These were the rich men who were getting this ecstatic welcome into the church. They were exploiting Christians, dragging them to court, and slandering the name of Jesus Christ. But they had money and power, so if they turned up at church they were being given the best seats in the place while poor Christians were ignored. This is the battered wife syndrome isn’t it ? This is the abused teenager syndrome, isn’t it ? This bully of a husband beats up his wife, but she keeps going back to him. He abuses his children, but they won’t report it. They have become so dependent and intimidated by this monster that they seem prepared even for him to kill them. These Christians are being thrown into prison by these men, but they’ve got money, so “it’s such an honour for us that you are coming to our humble services.” These stewards are people out of touch with reality. They are walking by sight. Take a look at that rich man in his sin. Of course you are glad he is there to hear the gospel, like any other sinner, but your whole fawning attitude has made it ten times tougher for the preacher really to lay it on him in the sermon and tell him that he has an awful lot of repentance to show in his life. Remember Zacchaeus’ response to the gospel ? “‘Look, Lord ! Here and now I give half of my possessions to the poor; and if I have cheated anybody out of anything, I will pay back four times the amount.’ Jesus said to him, ‘Today salvation has come to this house'” (Luke 19:8&9). It is to a repentant rich man’s house salvation comes.

ii] Take another look at this poor believer. Let me tell you a few things about this man.
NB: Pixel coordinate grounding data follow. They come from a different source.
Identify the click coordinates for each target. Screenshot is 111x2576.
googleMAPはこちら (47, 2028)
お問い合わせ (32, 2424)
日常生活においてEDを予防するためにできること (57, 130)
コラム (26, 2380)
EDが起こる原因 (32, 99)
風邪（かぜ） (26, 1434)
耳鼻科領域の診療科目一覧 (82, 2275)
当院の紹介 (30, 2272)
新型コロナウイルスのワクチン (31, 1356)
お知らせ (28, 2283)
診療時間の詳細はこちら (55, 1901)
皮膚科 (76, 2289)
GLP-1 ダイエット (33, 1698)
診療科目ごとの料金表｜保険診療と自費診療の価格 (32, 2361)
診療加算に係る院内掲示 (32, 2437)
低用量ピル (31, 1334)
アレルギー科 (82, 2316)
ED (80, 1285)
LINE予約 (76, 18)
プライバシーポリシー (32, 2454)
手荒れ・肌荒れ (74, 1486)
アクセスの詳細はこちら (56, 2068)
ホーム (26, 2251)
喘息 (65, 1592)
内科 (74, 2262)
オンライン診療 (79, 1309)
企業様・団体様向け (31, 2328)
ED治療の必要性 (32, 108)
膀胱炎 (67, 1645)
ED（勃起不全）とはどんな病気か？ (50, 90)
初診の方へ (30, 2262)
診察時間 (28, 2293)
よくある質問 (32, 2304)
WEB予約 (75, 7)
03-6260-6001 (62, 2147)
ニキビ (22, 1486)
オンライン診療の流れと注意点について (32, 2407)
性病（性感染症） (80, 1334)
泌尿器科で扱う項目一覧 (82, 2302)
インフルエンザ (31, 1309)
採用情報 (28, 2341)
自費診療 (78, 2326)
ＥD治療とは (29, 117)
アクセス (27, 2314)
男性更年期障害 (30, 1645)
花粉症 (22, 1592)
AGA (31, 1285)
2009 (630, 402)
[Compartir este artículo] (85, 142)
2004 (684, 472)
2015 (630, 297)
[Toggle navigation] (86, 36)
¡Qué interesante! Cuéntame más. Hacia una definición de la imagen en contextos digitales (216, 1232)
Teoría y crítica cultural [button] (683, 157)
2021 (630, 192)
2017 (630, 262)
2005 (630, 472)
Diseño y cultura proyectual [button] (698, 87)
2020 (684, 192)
The poor man has been chosen by God (v.5): “Has not God chosen those who are poor in the eyes of the world ?” Our own fumblings, struggles and decisions to trust in Jesus Christ are now in the past, but behind them there lies a secret history that goes back to the very beginning of God. “He chose us in Christ before the creation of the world” (Ephs. 1:4): the apostle Paul moved by God the Holy Spirit said it. “You did not choose me, but I chose you;” the Lord Jesus Christ said it (John 15:16). Election is a very simple concept. David goes down to the brook and he chooses five smooth stones. There is a choice out of a certain constituency which implies the non-choice of those left. God chooses a great company more than any man can number. God chooses a people as numerous as the sands on the seashore. Choosing is a saving act of God. Sinners are dead in sin, and rebels against him, and left to themselves they would never choose life. Not one single sinner deserves to be chosen, but God is merciful to multitudes. So what kind of people does he choose ? Not many rich or mighty or powerful people, but poor ordinary folk. When the gang in our street or in school would choose two teams to play a game I would always be amongst the last to be chosen, unless girls were playing too. It is humbling to be the last to be chosen as a partner in the school dance. The least attractive, it seems, and weakest are left. God chooses poor folk. He does, again and again, not exclusively, but overwhelmingly. Moses was the son of a slave. Amos was a herdsman. Zwingli was an Alpine shepherd; Melanchton, a workman in an armourer’s shop. Luther’s father was a miner. Carey was a cobbler. How many amongst the upper classes are Christians ? How many in the royal family have a close walk with Jesus Christ and Bible faith ? God never wearies of raising up poor people who make the world rich. The poor man you stewards are telling to stand through the service, or sit at the floor at your feet, Almighty God loved that man from before the creation of the world, and gave him to his Son to seek and save.

The poor man belongs to God (v.7) – “him to whom you belong.” People can tell you about relatives, “Oh, he ‘belongs’ to us.” They are in their family, however distant. Now if you prize Christ you also prize his relatives. These poor people are heirs of God; joint heirs with Christ. Who is the true father of that rich man ? Jesus spoke to some people who wanted to see him dead, and he told them that they were of their father the devil. The poor man could walk home from a church service and say to himself, “I belong to God. I am his son. What a status I have, even though the world does not know me the Lord knows me. Behold what manner of love the Father has bestowed on us that we should be called the sons of God.”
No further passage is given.